“Our goal is to develop better therapies for cardiovascular disease, including diabetes and metabolic syndrome, which are major risk factors for worsening heart and vascular problems,” said senior author Rajan Sah, MD, Ph.D., an associate professor of medicine.
We have many treatments for diabetes, but even with those therapies, cardiovascular disease remains a leading cause of death among patients with type 2 diabetes. There is a need for new treatments that work differently from the current standard-of-care therapies.
Researchers studied the role of protein SWELL1 in sensing the size or volume of cells. Their new research reveals that the protein also helps to control insulin secretion from the pancreas and improve insulin sensitivity, including in skeletal muscle and adipose tissue, the body’s fat stores.

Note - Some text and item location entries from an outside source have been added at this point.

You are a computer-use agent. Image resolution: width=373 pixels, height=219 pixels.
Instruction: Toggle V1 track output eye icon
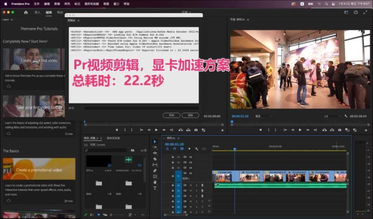(x=191, y=174)
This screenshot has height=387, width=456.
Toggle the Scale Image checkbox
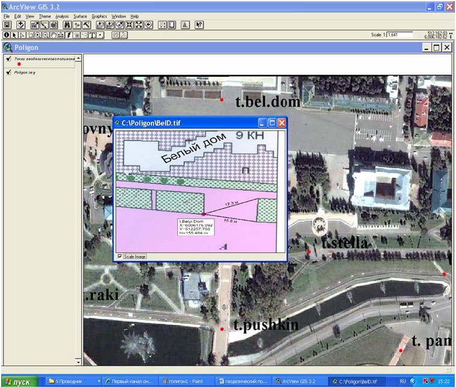click(x=120, y=257)
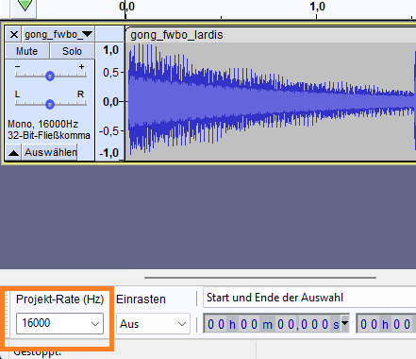This screenshot has height=359, width=416.
Task: Click the L/R pan slider knob
Action: click(50, 104)
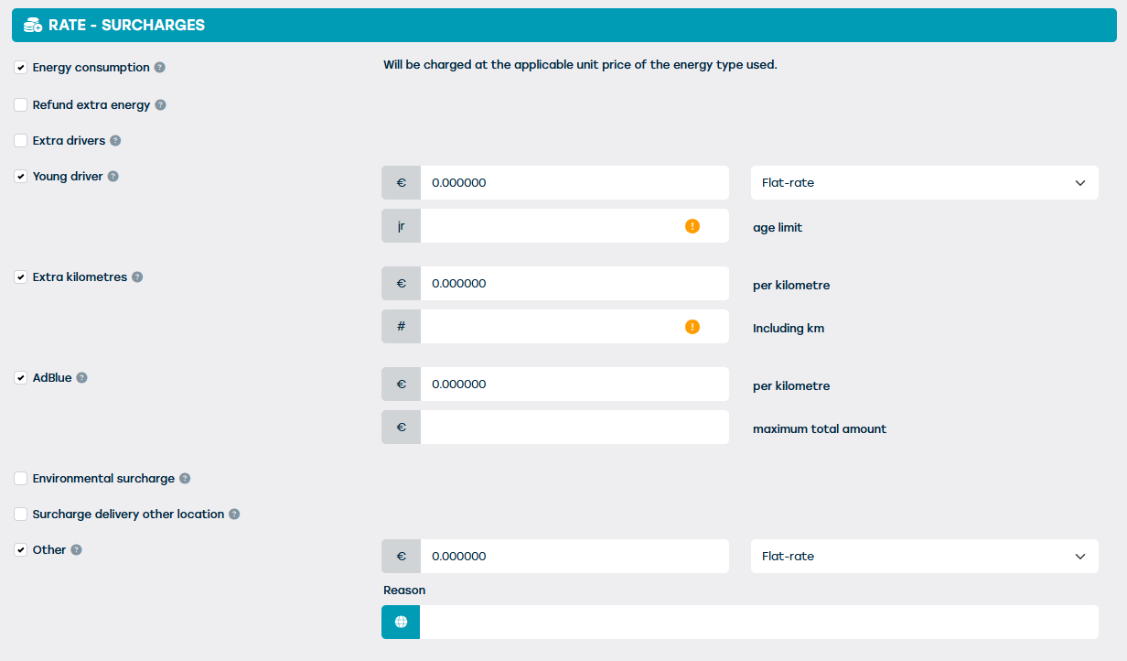Viewport: 1127px width, 661px height.
Task: Open Young driver Flat-rate dropdown
Action: click(x=924, y=183)
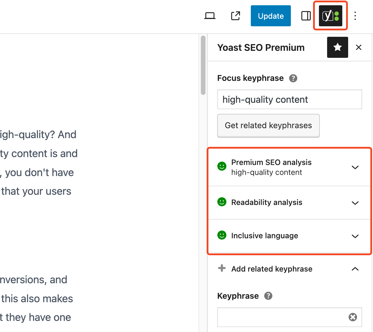Image resolution: width=373 pixels, height=332 pixels.
Task: Pin Yoast SEO using the star toggle
Action: coord(338,47)
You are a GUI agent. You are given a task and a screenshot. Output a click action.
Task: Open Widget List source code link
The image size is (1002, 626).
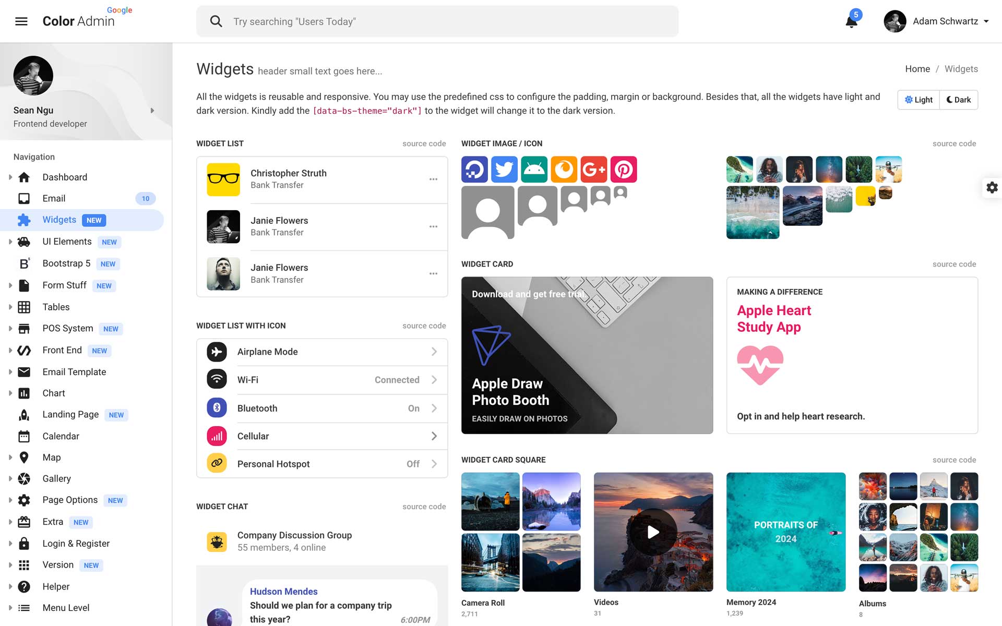[x=424, y=143]
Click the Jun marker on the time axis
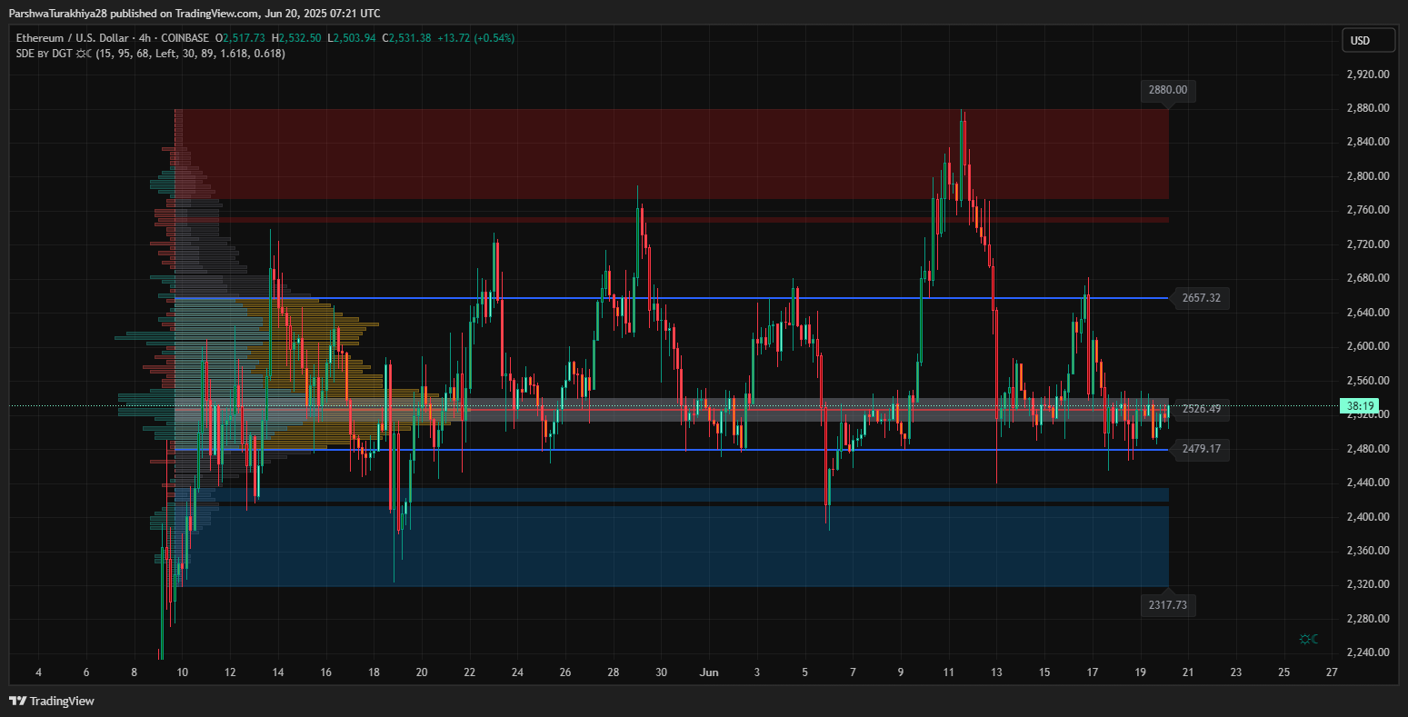Viewport: 1408px width, 717px height. tap(709, 673)
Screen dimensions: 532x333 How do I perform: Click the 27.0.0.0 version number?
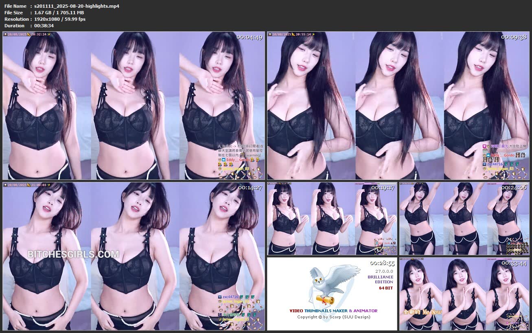point(384,271)
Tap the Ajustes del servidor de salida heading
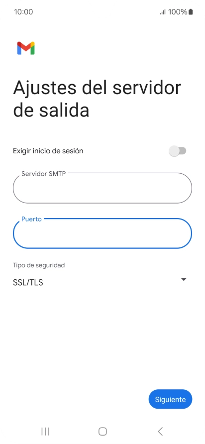Image resolution: width=205 pixels, height=444 pixels. click(97, 99)
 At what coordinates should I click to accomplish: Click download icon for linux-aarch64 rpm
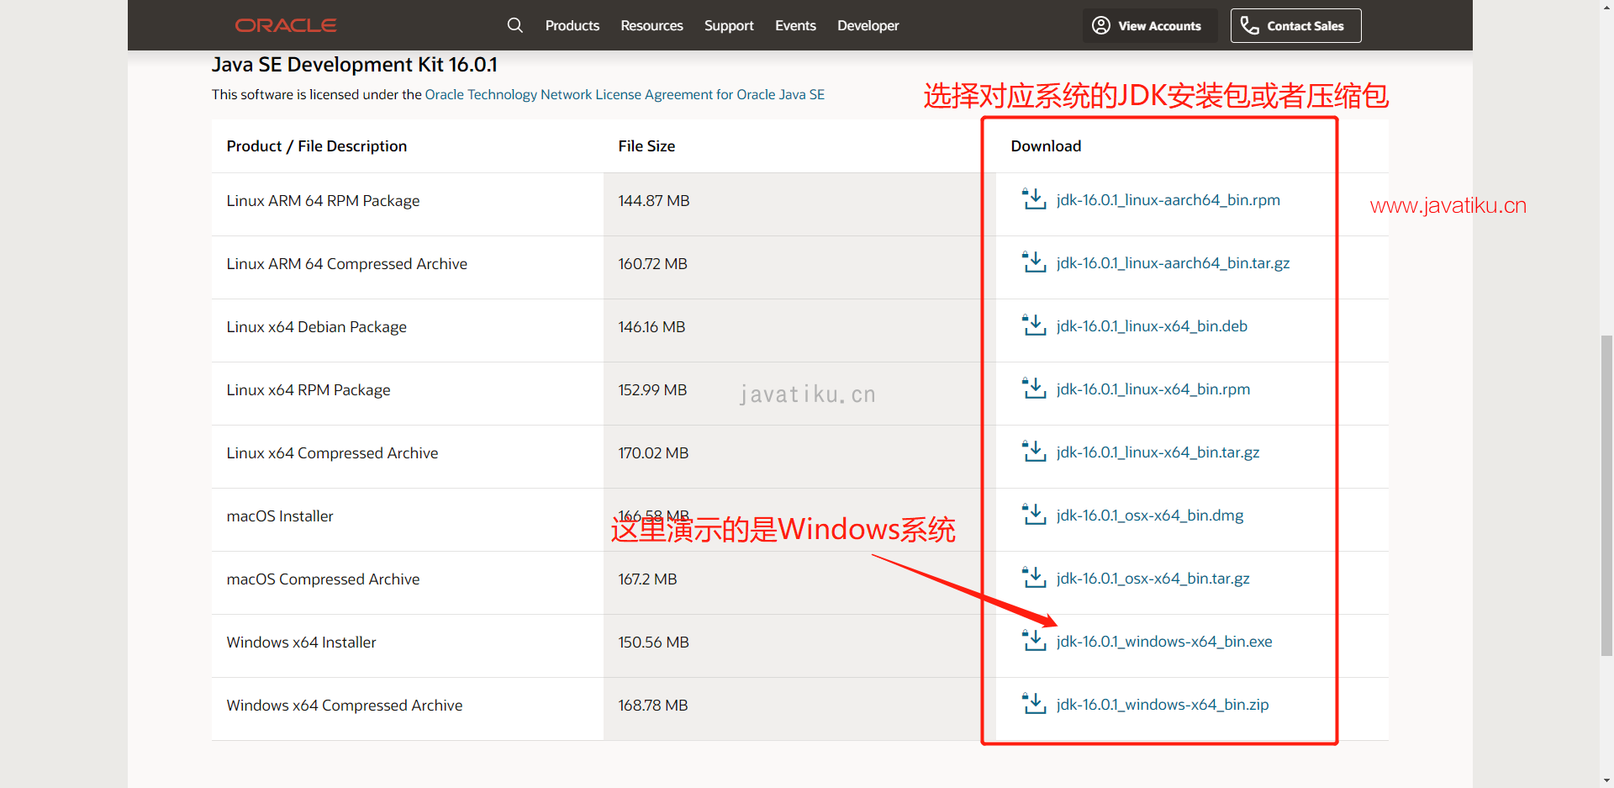(x=1033, y=199)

They also showed that SWELL1 acts as a signaling molecule, turning on cellular tasks that govern how well cells use insulin and also facilitates the pancreas’ secretion of insulin into the bloodstream.
The SN-401 compound improved multiple aspects of metabolic syndrome in two groups of mice that each developed diabetes from different causes, one because of a genetic predisposition and the other due to a high-fat diet.
In addition to improving insulin sensitivity and secretion, treatment with the compound also improved blood sugar levels and reduced-fat buildup in the liver.
Most of these studies were conducted with an injected form of the compound, but the researchers showed evidence that it also could be effective if taken by mouth.
Researchers further showed that the compound does not have a big impact on blood sugar in healthy mice, which is important for its potential as a future possible therapy.
Current medications for diabetes can result in blood sugar levels that are too low. The evidence suggests that this compound does not lower blood sugar in situations when it doesn’t need to.